Beyond the Classroom: The history and challenges of standardized testing

This is the first of a two-part series on standardized testing. The second part will run next week.

By definition, a standardized test is a test that is administered and scored in a consistent manner.

There are two major kinds of standardized tests: A standardized aptitude test is used to predict how well a student is likely to perform in a future educational setting such as a college and graduate school (SAT, GRE, ACT). The score of a standardized achievement-test is used to evaluate a student’s progress and indirectly, the effectiveness of the educator and educational system.

Standardized achievement tests (FCAT, Florida State Assessment) permit an inference to be made about the knowledge or skills that a student has in a particular content area. The results can be compared to a national sample of students on the same level/age.

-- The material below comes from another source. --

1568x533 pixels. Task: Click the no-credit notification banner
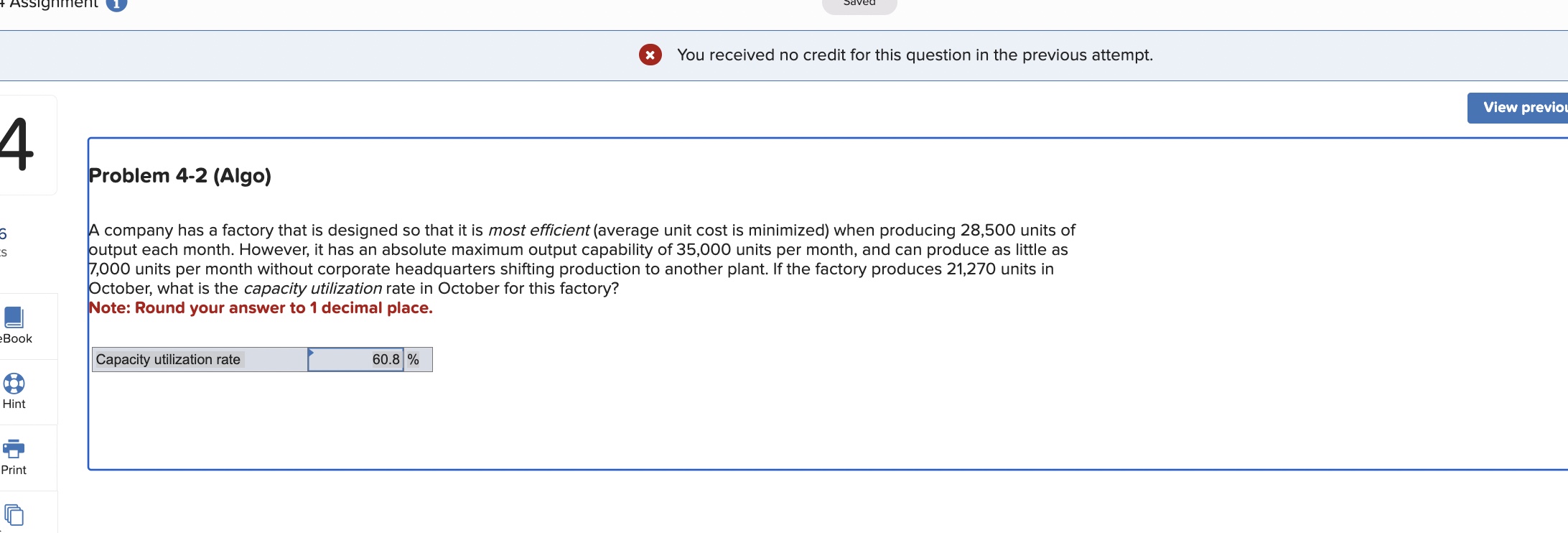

Although a standardized test is perceived as being more fair than a nonstandardized test and permits data comparisons across all test takers, the actual standardized test makers and test takers are by no means standardized.

First, some history.

The earliest recorded standardized test was in China (Han Dynasty, 100-220 A.D.). Known as the Imperial examinations, the tests covered the Six Arts (music, archery and horsemanship, arithmetic, writing, and knowledge of the rituals and ceremonies).

Standardized testing was introduced into Europe in the early 19th century. The West, skeptical about standardized testing, continued to favor traditional open-ended discussion and debate inherited from Ancient Greece and evaluated their students by their essays. British India, meanwhile, faced with expanding commerce, adopted standardized testing as a way to efficiently hire and promote employees and to prevent corruption and favoritism. Standardized testing spread from Britain, to Europe and then to the U.S where it was used during large immigration waves to assess social roles.

Following the Industrial Revolution, open-ended assessments began their decline. Lack of standardization produced significant data measurement errors and interpretive ambiguities due to favoritism, disagreements over the merits of answers or cultural and language differences.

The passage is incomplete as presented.